Rivette n’aura eu que deux passions, le cinéma et le théâtre. Ou plutôt une seule : le théâtre se jouant dans l’espace et les codes du cinéma. Cela ne pouvait s’envisager sans une troupe de comédiens et comédiennes, avec laquelle Rivette a œuvré durant plus d’un demi-siècle. Il y avait dans cette troupe des figures marquantes, par exemple Bulle Ogier, la plus fidèle de ses actrices.

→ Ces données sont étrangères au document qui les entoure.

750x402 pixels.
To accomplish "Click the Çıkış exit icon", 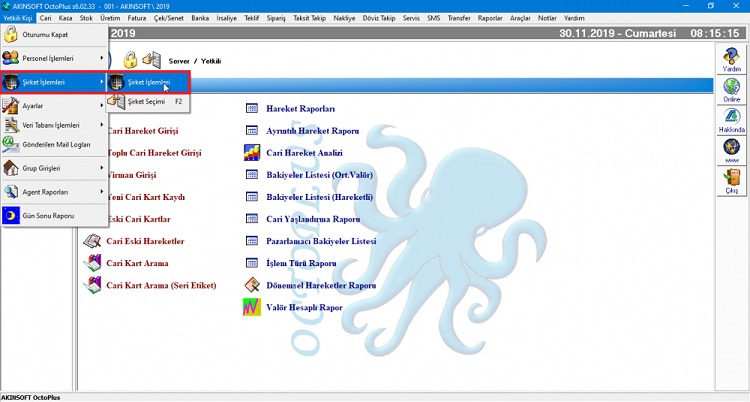I will [x=732, y=181].
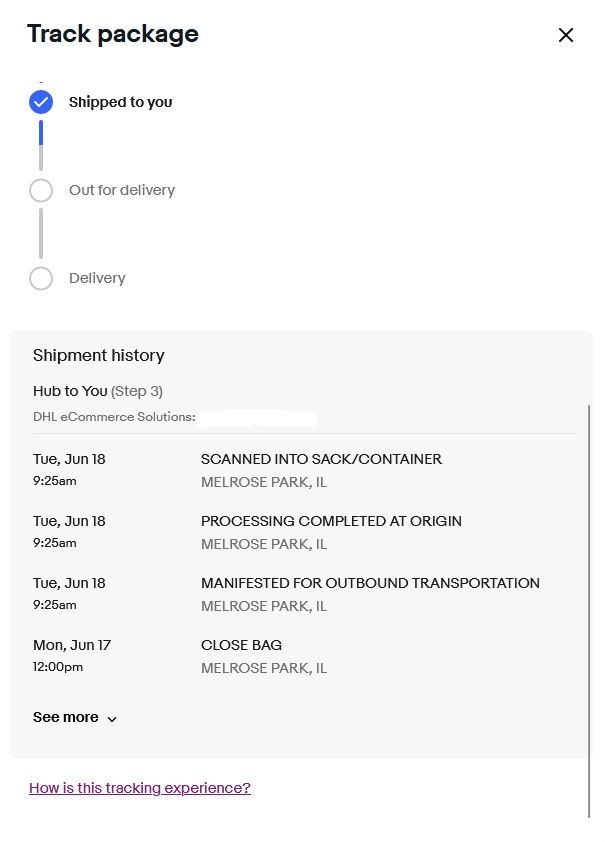Click the Shipped to you label

(120, 102)
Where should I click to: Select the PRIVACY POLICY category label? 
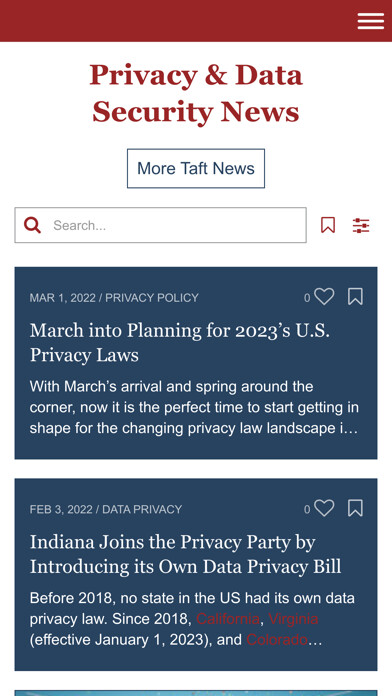152,298
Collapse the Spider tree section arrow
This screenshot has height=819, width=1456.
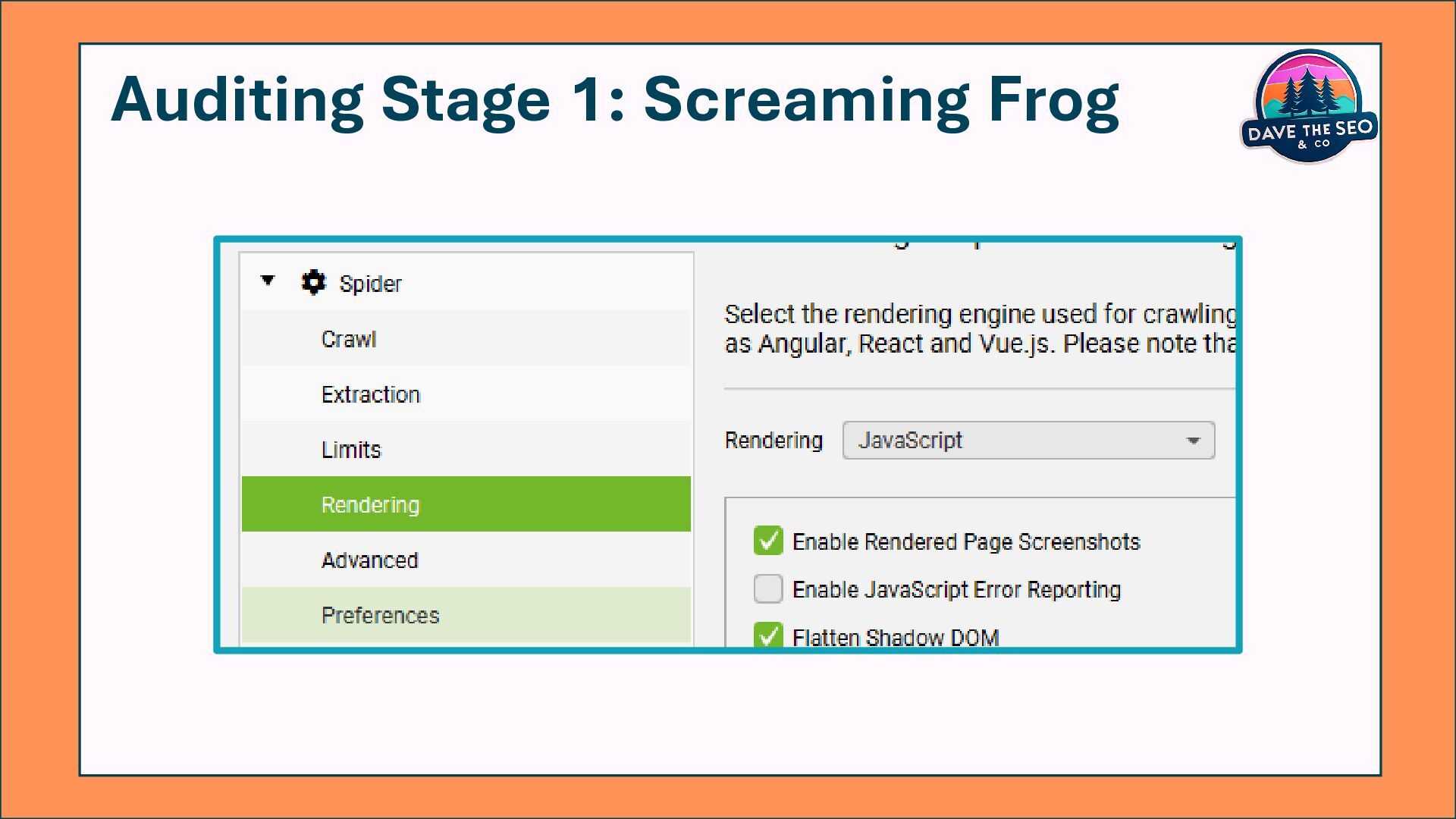[x=268, y=281]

Mais aussi Michel Piccoli, Emmanuelle Béart, Sandrine Bonnaire, Jeanne Balibar, Nathalie Richard, Bernadette Lafont, Juliet Berto, Laurence Côte, Marianne Denicourt, Jean-Pierre Kalfon, Jacques Bonnaffé, Marianne Basler, Jerzy Radziwilowicz, Benoît Régent, Jane Birkin, Géraldine Chaplin, et plus récemment Guillaume Depardieu dans Ne Touchez pas à la hache (en 2007). Son œuvre expérimentale et singulière compte des films connus du public comme La Religieuse, avec Anna Karina, d’après Diderot, censuré lors de sa sortie en 1966, ce qui occasionna une véritable bataille rangée contre le ministre de la Culture de l’époque, M. Yvon Bourges, mobilisant presque tout le cinéma français. Ou encore Céline et Julie vont en bateau, avec Marie-France Pisier, Bulle Ogier, Dominique Labourier et Juliet Berto, pour lequel Rivette osa braver les codes traditionnels du cinéma en demandant aux actrices impliquées dans le film d’écrire elles-mêmes des parties du scénario. Ou encore La Belle Noiseuse, qui met en abyme la question de la création artistique, avec Piccoli et Emmanuelle Béart, découvert au Festival de Cannes en 1991.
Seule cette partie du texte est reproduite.